Menu

Mengembangkan Padi Organik di Subak Biaung

  • Selasa, 24 April 2018
  • 1289x Dilihat

     Sehat itu mahal. Karena itu masyarakat berlomba-lomba menjalani hidup sehat. Salah satu upaya yang dilakukan adalah mengonsumsi makanan organik. Menyikapi hal itu Kodim 1611/Badung bekerjasama dengan Dinas Pertanian Kota Denpasar, mengembangkan padi organik di Subak Biaung, Desa Kesiman Kertalangu, Denpasar Timur, Senin 23/4 kemarin. Tahap awal digarap satu hektar.

     “Hari ini, kami melaksanakan penanaman padi organik pada lahan satu hektar. Ini merupakan program ketahanan pangan Kodim1611/Badung di Subak Biaung, Desa Kesiman, Kertalangu. Ini tahap awal ini menjadi proyek percontohan, “tegas Dandim 1611/Badung Letkol Inf. Handoko Yudho Wibowo.

     Lanjut Dandim, dalam pelaksanaan program ini pihaknya bersinergi dengan petani, pemkot, dan pihak ketiga yang khususnya membidangi padi organik.

     “Ini proyek percontohan. Sesuai arahan Kadis Pertanian akan dicoba satu hektar dulu dan kalau sukses akan dikembangkan lagi. Ini program baru dari TNI AD. Kami berharap hasilnya dapat digunakan cadangan logistik di wilayah,” ungkapnya.

     Kadis Pertanian Tanaman Pangan  dan Hortikultura Kota Denpasar, Ir Gede Ambara Putra, mengatakan pihaknya dalam pengembangan padi organik ini tidak berdiri sendiri, tetapi menggandeng pihak ketiga yaitu Ir Ida Bagus Gede Arsana, Direktur Bali Sari Organik. Pihaknya membantu petani dalam pemberian pupuk organik. Sedangkan teknik penanaman, dan membeli hasil panen adalah pihak ketiga yaitu Bali Sari Organik.

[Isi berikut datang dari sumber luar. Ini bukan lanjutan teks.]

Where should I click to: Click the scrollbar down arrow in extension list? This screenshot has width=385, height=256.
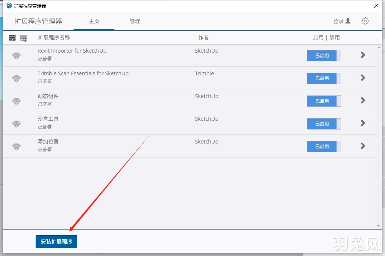379,226
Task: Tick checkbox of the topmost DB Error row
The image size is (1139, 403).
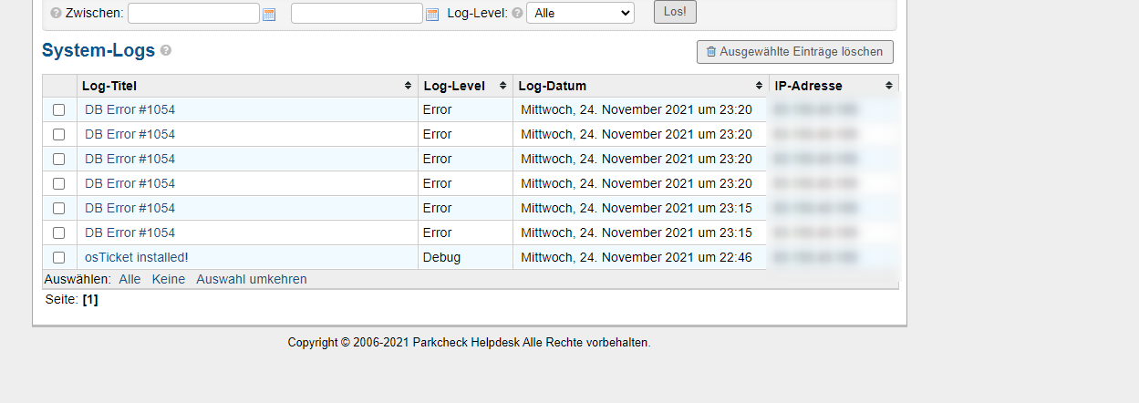Action: coord(59,110)
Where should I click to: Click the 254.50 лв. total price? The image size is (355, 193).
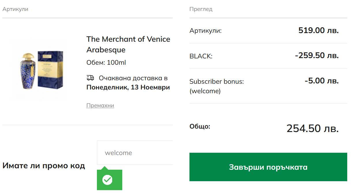pyautogui.click(x=312, y=129)
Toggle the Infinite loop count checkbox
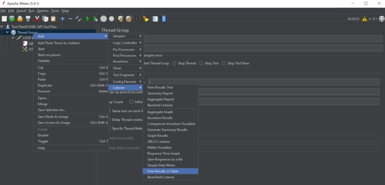The height and width of the screenshot is (185, 385). point(131,102)
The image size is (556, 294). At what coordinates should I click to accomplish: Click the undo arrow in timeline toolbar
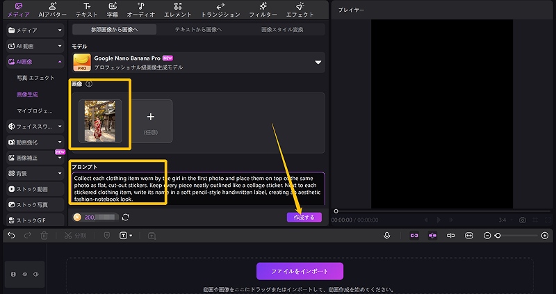(11, 236)
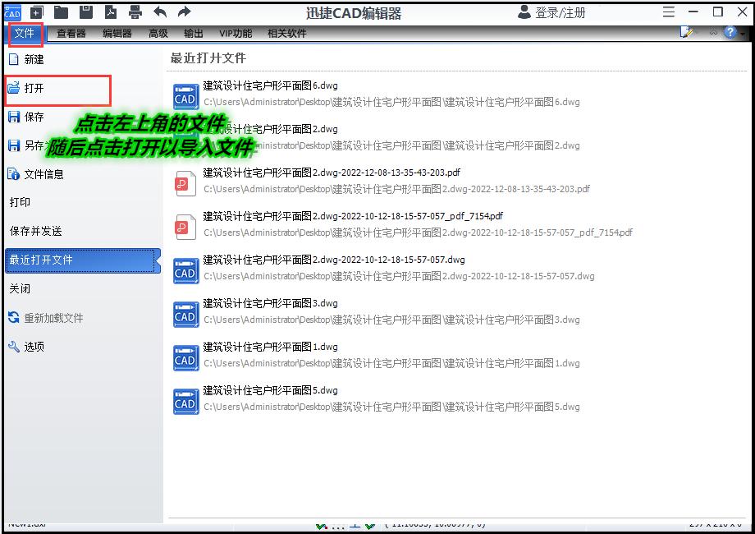Click the Print icon in the title bar

134,12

     “Dengan Demikian, petani tidak ragu untuk menanam padi organik karena hasil panennya sudah ada yang beli. Memang untuk organik hasil panen nya agak drop, biasa dapat panen 6 ton turun 3 ton. Start awal memang begitu, kedua dan selanjutnya baru normal,”tegasnya.

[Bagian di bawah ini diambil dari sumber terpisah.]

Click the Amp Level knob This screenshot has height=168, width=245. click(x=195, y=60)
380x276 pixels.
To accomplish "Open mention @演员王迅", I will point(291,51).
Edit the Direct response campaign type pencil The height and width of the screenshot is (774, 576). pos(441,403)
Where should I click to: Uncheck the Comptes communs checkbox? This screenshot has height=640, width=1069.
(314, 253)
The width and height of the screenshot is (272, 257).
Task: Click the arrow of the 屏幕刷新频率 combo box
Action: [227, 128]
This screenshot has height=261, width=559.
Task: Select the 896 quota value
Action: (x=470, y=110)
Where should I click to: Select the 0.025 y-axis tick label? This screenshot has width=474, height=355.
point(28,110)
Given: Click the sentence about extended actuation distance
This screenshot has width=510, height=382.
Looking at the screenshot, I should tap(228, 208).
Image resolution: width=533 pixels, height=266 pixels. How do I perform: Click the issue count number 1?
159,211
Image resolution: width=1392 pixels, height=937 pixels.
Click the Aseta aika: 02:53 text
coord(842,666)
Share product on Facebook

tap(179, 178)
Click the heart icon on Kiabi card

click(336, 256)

     Menurut Ambara Putra, keuntungan padi organik jauh lebih besar. Pasalnya, harga gabah organik bisa mencapai Rp 6 ribu sampai Rp 7 ribu per kilogram, sedangkan harga berasnya Rp 20 ribu. “Jadi, menanam padi organik lebih menguntungkan, apalagi pembelinya sudah ada,” ungkapnya.